<止まった刻 検証・大川小事故>第1部 葛藤(3)波頭を目撃 山駆け上がる

 東日本大震災の津波で全校児童108人中、70人が死亡、4人が行方不明となり、児童を保護していた教職員10人が亡くなった宮城県石巻市大川小。戦後最悪の学校管理下の事故を巡る仙台高裁判決が今春にも言い渡される。あの時、大川小で何があったのか−。7年近くたつ今、当時の子どもたちや関係者が重い口を開き始めた。第1部は当事者の証言などから、学校にいた教職員11人中、唯一助かった当時教務主任の男性教諭(56)の「3.11」を追う。(大川小事故取材班)

◎教務主任の3.11

 石巻市大川小の男性教務主任(56)は「せめて一番高い校舎2階に避難場所を探す」として、校舎内に入った。
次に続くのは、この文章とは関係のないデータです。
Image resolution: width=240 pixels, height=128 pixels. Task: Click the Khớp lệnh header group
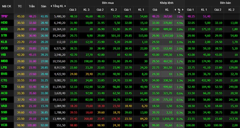click(167, 3)
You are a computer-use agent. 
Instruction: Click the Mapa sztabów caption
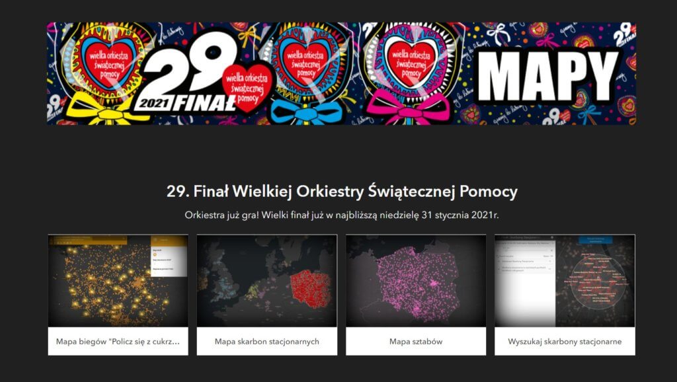tap(416, 342)
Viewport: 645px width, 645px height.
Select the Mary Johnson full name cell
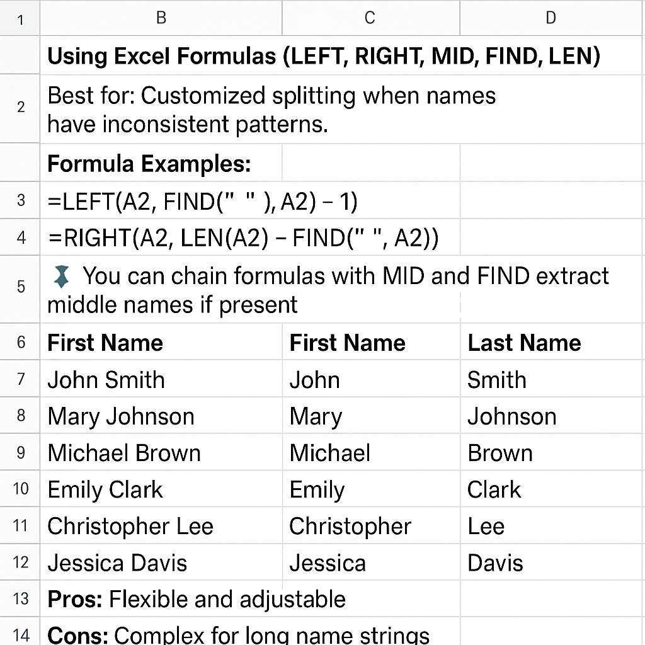click(x=161, y=416)
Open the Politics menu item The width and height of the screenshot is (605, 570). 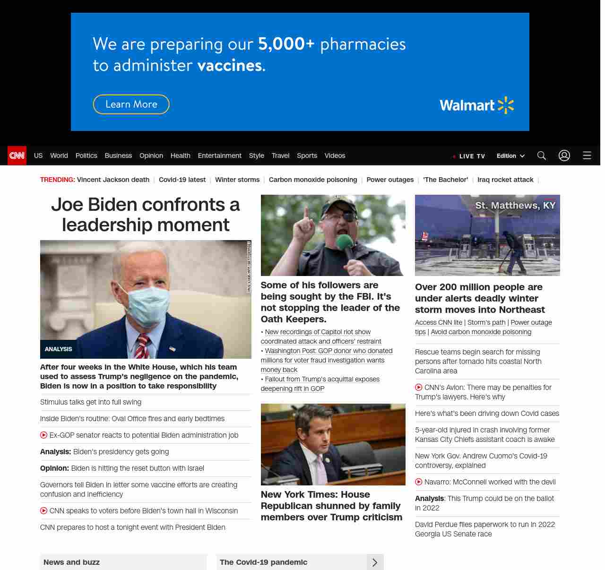[86, 155]
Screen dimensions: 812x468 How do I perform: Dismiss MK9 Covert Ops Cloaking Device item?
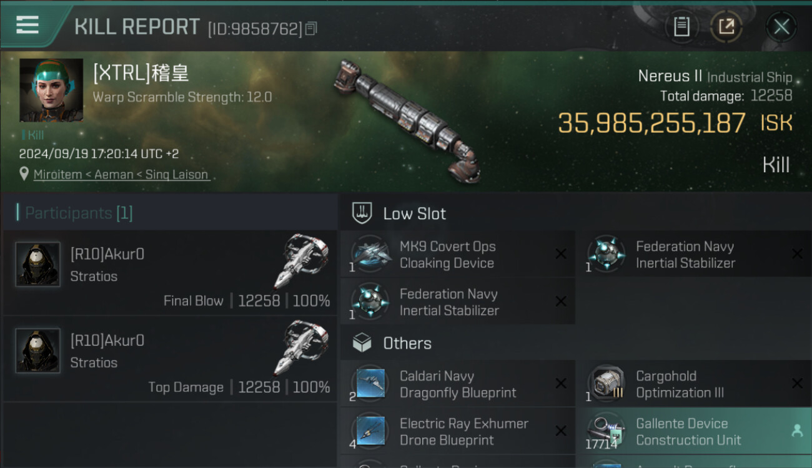pyautogui.click(x=561, y=254)
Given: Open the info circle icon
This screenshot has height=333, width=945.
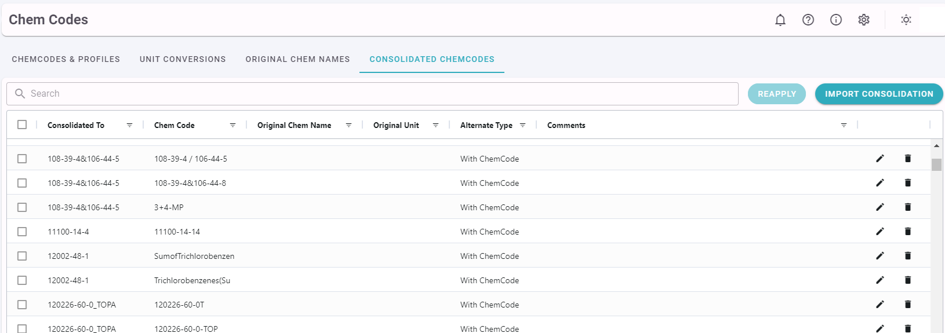Looking at the screenshot, I should tap(836, 20).
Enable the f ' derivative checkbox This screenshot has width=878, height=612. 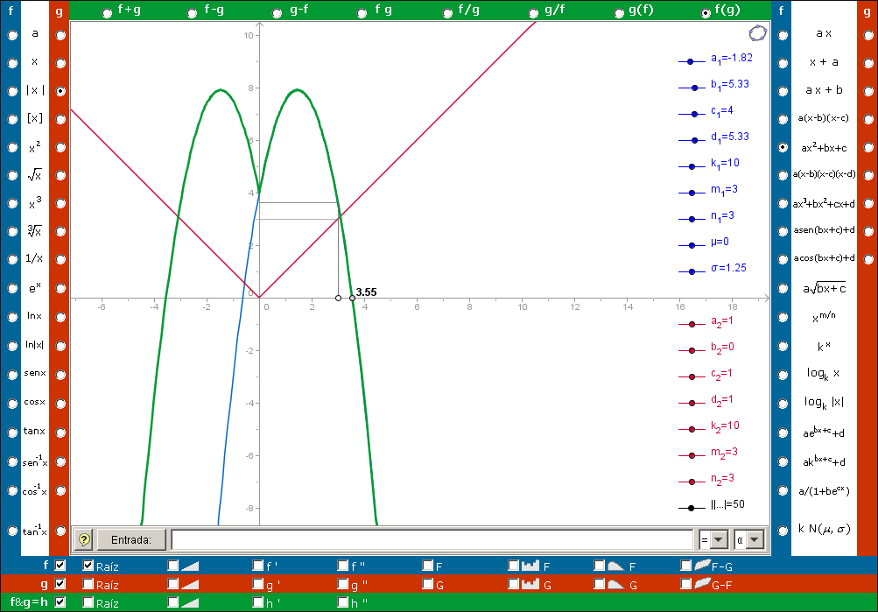(258, 566)
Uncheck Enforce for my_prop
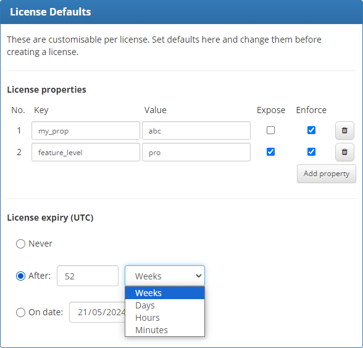This screenshot has width=363, height=348. click(311, 130)
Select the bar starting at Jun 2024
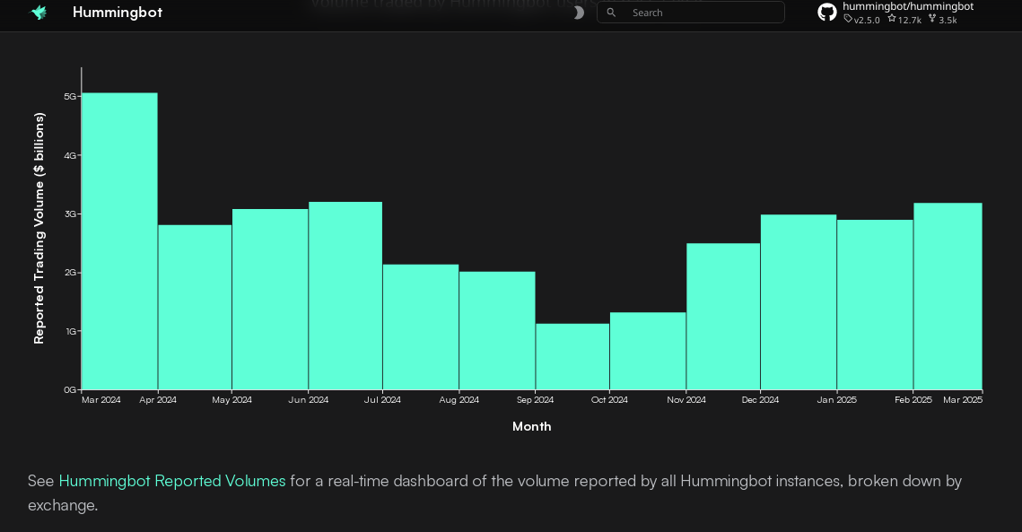The height and width of the screenshot is (532, 1022). [345, 295]
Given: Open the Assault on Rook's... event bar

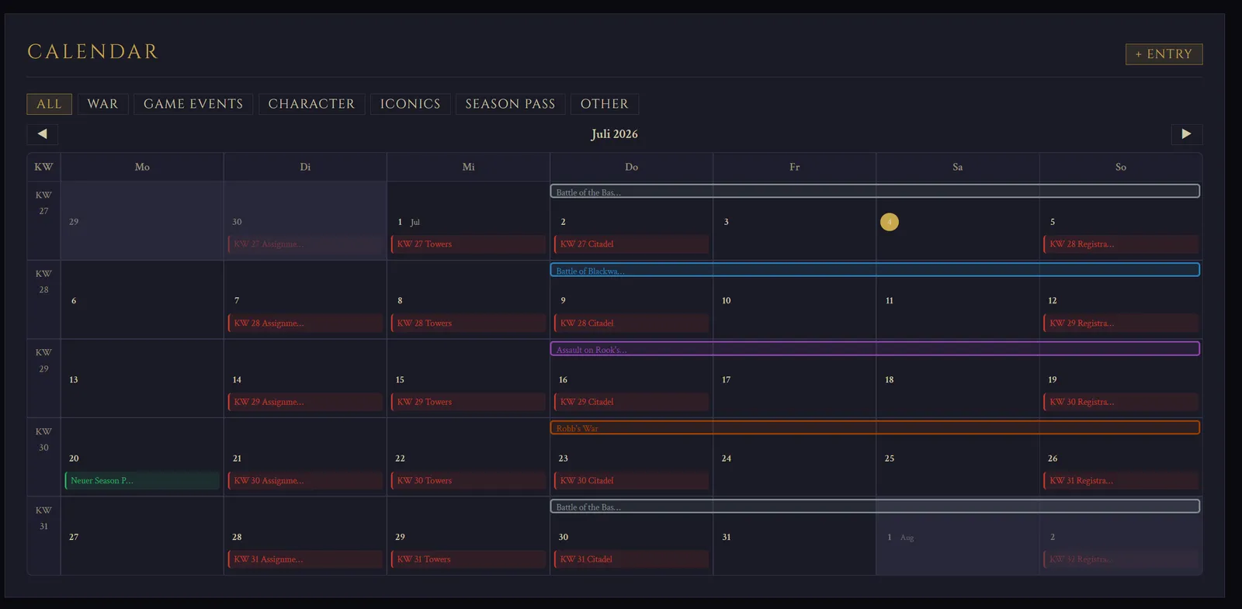Looking at the screenshot, I should (875, 349).
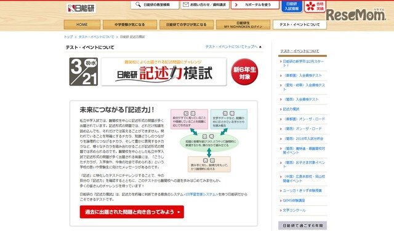Screen dimensions: 394x231
Task: Select the テスト・イベントについて navigation tab
Action: (300, 25)
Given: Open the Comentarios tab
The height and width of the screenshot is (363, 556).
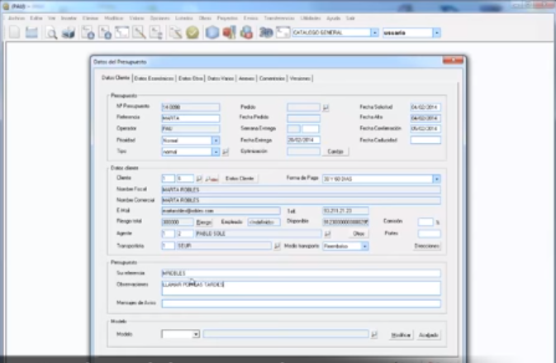Looking at the screenshot, I should pyautogui.click(x=272, y=79).
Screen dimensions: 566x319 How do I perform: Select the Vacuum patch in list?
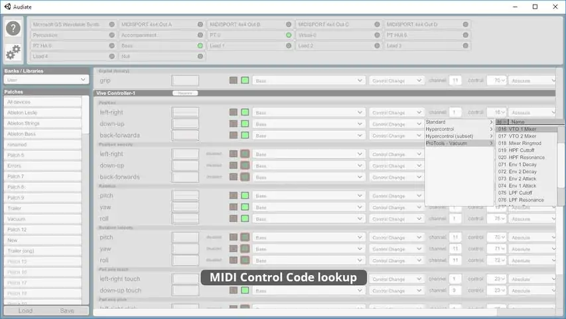click(x=42, y=219)
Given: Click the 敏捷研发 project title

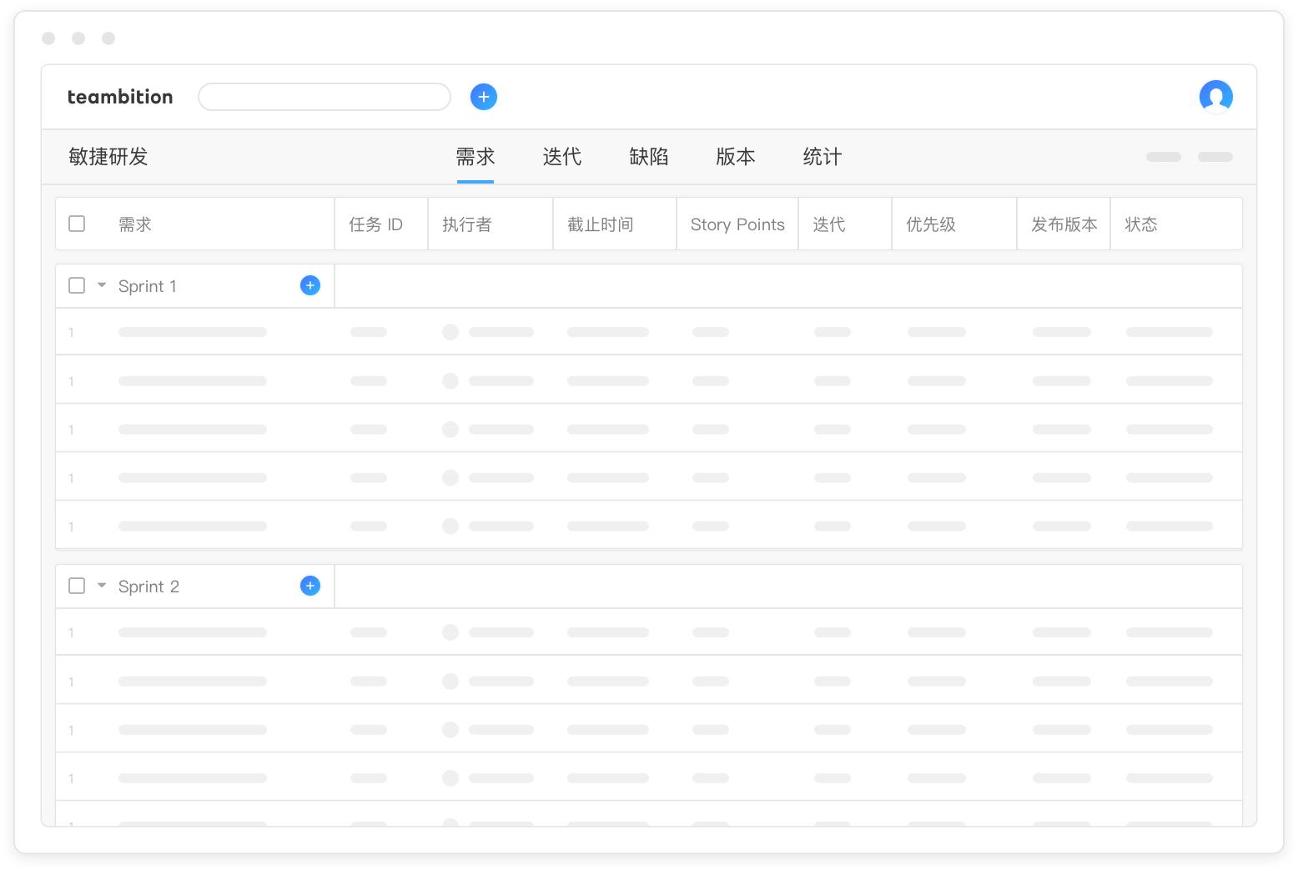Looking at the screenshot, I should pos(108,157).
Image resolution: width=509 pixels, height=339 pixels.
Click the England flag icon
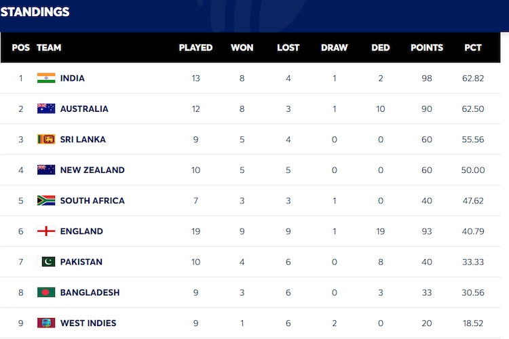coord(46,231)
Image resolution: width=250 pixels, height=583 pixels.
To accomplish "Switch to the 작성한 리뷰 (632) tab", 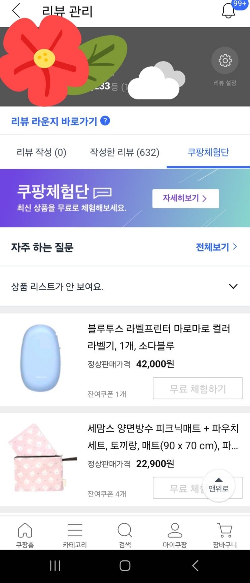I will [124, 152].
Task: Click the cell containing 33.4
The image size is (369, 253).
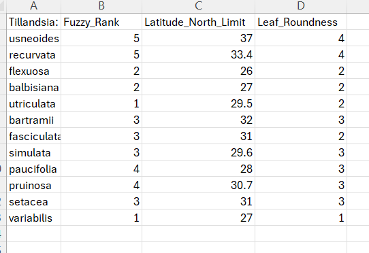Action: click(x=198, y=54)
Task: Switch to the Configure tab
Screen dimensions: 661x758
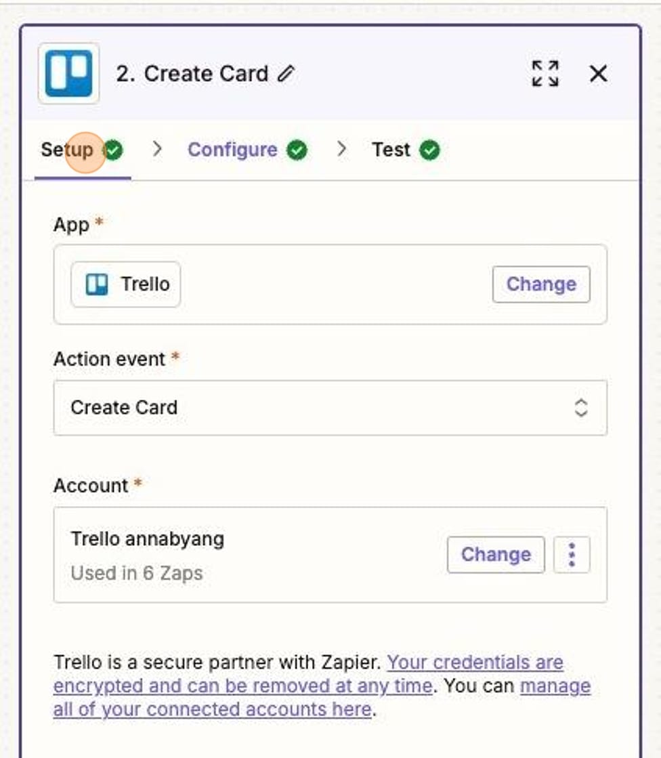Action: tap(234, 150)
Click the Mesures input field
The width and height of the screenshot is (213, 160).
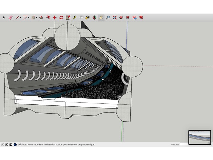[x=184, y=144]
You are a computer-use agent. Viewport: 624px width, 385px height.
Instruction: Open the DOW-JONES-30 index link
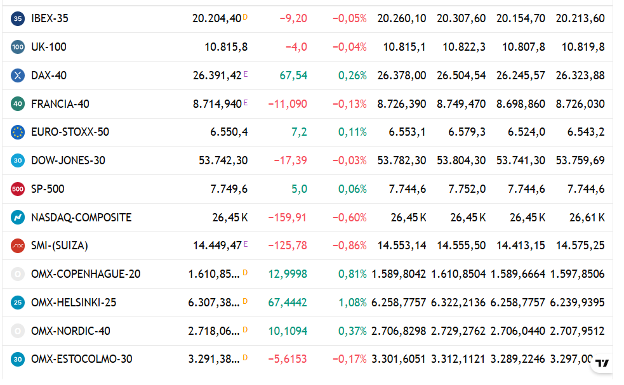click(68, 160)
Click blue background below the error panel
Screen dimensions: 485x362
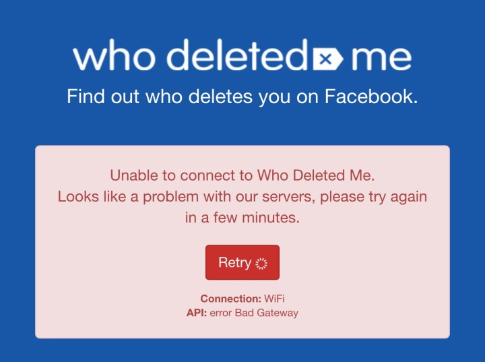click(x=243, y=351)
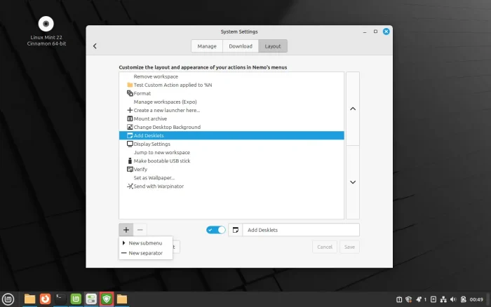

全校児童108人中、74人が津波の犠牲となり、教職員10人が亡くなる惨事を、この時、どこまで予見していただろうか。
 1985年3月に完成した大川小は、屋上がないモダンなデザインが評判だった。実は2階の配膳室にあるメンテナンス用のはしごを使えば屋根に上がれる。天井の扉は閉まっており、鍵は1階の職員室に散乱していた。教務主任は「屋上避難」を諦めた。
 教務主任が校舎内にいるとき、児童らの命運を左右する重大な決断が下される。北上川右岸の堤防道路(三角地帯)への移動だ。三角地帯は学校より5〜6メートル高いが、防災無線が「絶対近づかないで」と繰り返していた堤防だ。
 午後3時30〜35分ごろ、教頭らが「三角地帯へ逃げるから、走らず列を作って行きましょう」と呼び掛けた。区長は「三角地帯に行こう」と主張しており、相談して決めたとみられる。
 当時、校長は不在。教頭に次ぐ立場だった教務主任は重大な決定に関わっていなかったことになる。2016年10月の仙台地裁判決は、1〜2分で行ける裏山に避難させなかった教職員の過失を認める一方、「校舎の見回り」を理由に教務主任だけ免責した。
 校庭に戻ると、児童の列は三角地帯に向け、出発していた。「(上流の)間垣の堤防の一番高い所(三角地帯)に避難する」と住民に教えられ、教務主任は児童の列の最後尾に付いた。
 釜谷交流会館の駐車場を通過する児童の列を目撃した永沼輝昭さん(77)は「子どもたちは急ぐでもなく歩いて行った。4〜5メートル後を釜谷の女性が子どもたちに声を掛けながら付いていった」と話す。
 教務主任は事故検証委員会に津波襲来時の様子をこう語っている。
 「交流会館を過ぎた辺りで、校庭側から強い風が吹き、離陸する飛行機のエンジン音のようなゴーという音が聞こえた。家屋の高さくらいで長面方向から迫る津波が見えた。少し前まで走り、児童らに大声で『こっちだ!こっちだ!』『山だ!山だ!』と声を掛け、自らも山へ駆け上がった」
 一方、「最後尾は女性」という永沼さんの証言を基に、児童遺族の間には「教務主任は校舎見回り中に津波を目撃し、1人で裏山に逃げた」と、Aルート=図表=から登ったという説が今も根強い。
 Aルートは裏山で最も傾斜が緩く、児童がシイタケ栽培の学習で登っていた。遺族が「ここに避難させてほしかった」と訴えるルートでもある。
 当時の児童は、助かった同級生から「(津波襲来時)教務主任が『山だ』と叫んでいたと聞いた」と取材に答えた。Aルートに向かう途中、津波にのまれた当時中学1年の男性(20)は「Aルートから登ったのは自分一人。コンクリートたたきを横切り、Bルートの避難者と合流するまで誰にも会わなかった」と話す。
 奇跡的に助かった児童2人が打ち上げられた斜面を仮にDルートとすれば、教務主任と3年の男子児童は、この急斜面を駆け上がった可能性が高い。